Verilen metin>
============================================================
ALPER ŞAŞMAZ / ANKARA
BİRLEŞİK Kamu-İş Konfederasyonu Başkanı Mehmet Balık, yüzde 7,37 olan enflasyon farkı ile 15 Ocak’ta verilecek memur maaşlarını eleştirerek, bu tarihe kadar kamu emekçilerinin maaşlarında 2 bin 500 liranın altında olmamak kaydıyla bir artışa gidilmezse, konfederasyon ve bağlı sendikalar olarak ülke genelinde eylemler yapacaklarını işaret etti.
“EN DÜŞÜK DEVLET MEMURU MAAŞININ 6 BİN 216 LİRA OLMALI”
Tüm Yerel-Sen Genel Merkezi’nde düzenlenen basın toplantısında TÜİK tarafından açıklanan yüzde 14,6’lık enflasyon rakamının gerçeği yansıtmadığını ve gerçek enflasyonun yüzde 30 civarında olduğunu kaydeden Balık, memura zammı, sefalet oranı olarak nitelendirdi. 2010 yılında en düşük memur maaşının o dönemki asgari ücretin 2.2 katı olduğunu hatırlatan Balık, maaşlarına toplu olarak zam yapılmadığı takdirde, 15 Ocak’ta ülke genelinde eylemlerle hak arayacaklarını söyledi. Balık, en düşük devlet memuru maaşının 6 bin 216 lira olması gerektiğini ifade etti.
“ÖZGÜRCE BİR TOPLU SÖZLEŞME VE ÖZLÜK HAKLARIMIZIN DÜZELTİLMESİNİ TALEP EDİYORUZ”
Tüm Yerel-Sen Başkanı Tamer Yiğit Güler yaptığı konuşmada, pandemi sürecinde yerel yönetimlerde çalışan emekçilerin sağlık çalışanlarından sonra en fazla görev yapan iş kollarından biri olduğunu ama buna karşın ekonomik anlamda kıskaç altında olduklarını söyledi. Güler; “Bugün itfaiyeciler meslek sınıfı sayılmıyor, bugün zabıtalara yıpranma payı verilmiyor. Bugün belediyelerin sağlık kollarında çalışan doktor ve hemşire arkadaşlarımız Sağlık Bakanlığı bünyesindeki gibi haklara sahip değiller. Buna rağmen yerel yönetimler devlet memurları statüsünde dahi sayılmamaya başlandı. Özgürce bir toplu sözleşme istiyoruz ve özlük haklarımızın düzeltilmesini talep ediyoruz” ifadelerini kullandı.
============================================================
Veri içeriği>
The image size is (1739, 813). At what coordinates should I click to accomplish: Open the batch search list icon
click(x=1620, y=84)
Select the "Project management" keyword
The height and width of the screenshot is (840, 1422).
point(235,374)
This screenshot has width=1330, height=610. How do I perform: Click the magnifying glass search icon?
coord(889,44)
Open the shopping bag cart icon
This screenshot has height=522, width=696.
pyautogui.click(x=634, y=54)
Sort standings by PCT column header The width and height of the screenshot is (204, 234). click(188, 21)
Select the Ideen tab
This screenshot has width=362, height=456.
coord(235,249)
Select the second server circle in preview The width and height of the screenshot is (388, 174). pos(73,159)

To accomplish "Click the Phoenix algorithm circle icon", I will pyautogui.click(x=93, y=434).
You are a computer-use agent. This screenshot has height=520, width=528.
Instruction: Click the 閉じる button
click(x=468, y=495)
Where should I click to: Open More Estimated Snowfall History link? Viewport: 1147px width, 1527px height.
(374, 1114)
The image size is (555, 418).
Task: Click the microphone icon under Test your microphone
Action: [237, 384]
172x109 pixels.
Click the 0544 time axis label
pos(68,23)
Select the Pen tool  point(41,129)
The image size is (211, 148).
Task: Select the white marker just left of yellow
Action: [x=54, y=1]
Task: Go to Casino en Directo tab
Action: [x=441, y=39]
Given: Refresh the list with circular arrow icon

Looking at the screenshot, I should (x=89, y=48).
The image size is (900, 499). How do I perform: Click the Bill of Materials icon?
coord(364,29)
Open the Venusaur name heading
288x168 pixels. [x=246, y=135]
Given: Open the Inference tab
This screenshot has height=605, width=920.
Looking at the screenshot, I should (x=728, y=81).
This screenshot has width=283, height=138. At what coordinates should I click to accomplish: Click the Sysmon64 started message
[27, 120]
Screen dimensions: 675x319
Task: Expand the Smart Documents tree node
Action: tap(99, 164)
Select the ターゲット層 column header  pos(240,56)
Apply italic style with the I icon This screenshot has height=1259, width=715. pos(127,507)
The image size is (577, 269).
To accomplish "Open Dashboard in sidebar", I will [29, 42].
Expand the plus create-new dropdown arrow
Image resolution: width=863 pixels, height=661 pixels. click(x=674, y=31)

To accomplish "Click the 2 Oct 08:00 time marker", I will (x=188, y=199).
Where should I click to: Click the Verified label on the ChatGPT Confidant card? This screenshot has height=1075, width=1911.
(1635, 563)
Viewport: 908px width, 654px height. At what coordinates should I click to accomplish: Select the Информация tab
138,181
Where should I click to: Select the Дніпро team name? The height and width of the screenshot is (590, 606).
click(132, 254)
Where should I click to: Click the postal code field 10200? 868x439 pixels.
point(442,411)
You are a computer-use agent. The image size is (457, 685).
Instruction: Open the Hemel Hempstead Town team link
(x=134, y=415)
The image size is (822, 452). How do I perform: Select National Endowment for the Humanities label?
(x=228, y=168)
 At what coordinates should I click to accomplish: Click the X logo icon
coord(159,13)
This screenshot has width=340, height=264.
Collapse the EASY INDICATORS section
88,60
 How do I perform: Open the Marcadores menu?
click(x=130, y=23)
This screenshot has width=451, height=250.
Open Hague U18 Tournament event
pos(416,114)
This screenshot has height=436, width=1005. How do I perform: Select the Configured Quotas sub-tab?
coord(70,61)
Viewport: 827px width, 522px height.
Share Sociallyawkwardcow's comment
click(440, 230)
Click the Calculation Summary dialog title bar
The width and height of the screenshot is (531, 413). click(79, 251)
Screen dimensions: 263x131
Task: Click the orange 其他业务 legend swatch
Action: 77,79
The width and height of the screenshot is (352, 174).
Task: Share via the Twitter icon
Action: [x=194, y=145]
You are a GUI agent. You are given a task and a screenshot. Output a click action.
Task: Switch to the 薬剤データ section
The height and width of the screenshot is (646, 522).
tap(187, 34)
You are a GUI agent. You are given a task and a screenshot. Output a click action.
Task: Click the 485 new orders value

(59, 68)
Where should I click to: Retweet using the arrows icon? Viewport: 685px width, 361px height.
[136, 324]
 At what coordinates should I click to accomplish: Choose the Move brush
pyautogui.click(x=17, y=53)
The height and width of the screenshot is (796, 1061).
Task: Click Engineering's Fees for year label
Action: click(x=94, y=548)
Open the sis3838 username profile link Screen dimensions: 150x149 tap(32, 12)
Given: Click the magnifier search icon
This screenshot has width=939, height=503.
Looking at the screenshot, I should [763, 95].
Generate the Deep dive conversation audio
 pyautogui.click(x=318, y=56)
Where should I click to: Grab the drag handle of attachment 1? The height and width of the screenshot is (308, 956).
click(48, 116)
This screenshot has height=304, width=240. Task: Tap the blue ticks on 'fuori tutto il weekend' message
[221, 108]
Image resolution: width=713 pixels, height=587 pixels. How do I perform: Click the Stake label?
============================================================
Görevleriniz>
A - Memur maaşlarıyla ilgili haberde "Tüm Yerel-Sen Genel" sözleriyle başlayıp "gerektiğini ifade etti." sözleriyle biten kısmı olduğu gibi aktarın.
B - Memur maaşlarıyla ilgili habere göre şu soruları yanıtlayın:
(i) TÜİK'in açıkladığı enflasyon rakamı yüzde kaçtır?
(ii) Mehmet Balık'a göre en düşük devlet memuru maaşı kaç lira olmalıdır?
(iii) Tamer Yiğit Güler'e göre hangi çalışanlara yıpranma payı verilmiyor?

Alıştırma sonuçları>
A -
Tüm Yerel-Sen Genel Merkezi’nde düzenlenen basın toplantısında TÜİK tarafından açıklanan yüzde 14,6’lık enflasyon rakamının gerçeği yansıtmadığını ve gerçek enflasyonun yüzde 30 civarında olduğunu kaydeden Balık, memura zammı, sefalet oranı olarak nitelendirdi. 2010 yılında en düşük memur maaşının o dönemki asgari ücretin 2.2 katı olduğunu hatırlatan Balık, maaşlarına toplu olarak zam yapılmadığı takdirde, 15 Ocak’ta ülke genelinde eylemlerle hak arayacaklarını söyledi. Balık, en düşük devlet memuru maaşının 6 bin 216 lira olması gerektiğini ifade etti.

B -
(i) Yüzde 14,6.
(ii) 6 bin 216 lira.
(iii) Zabıtalara.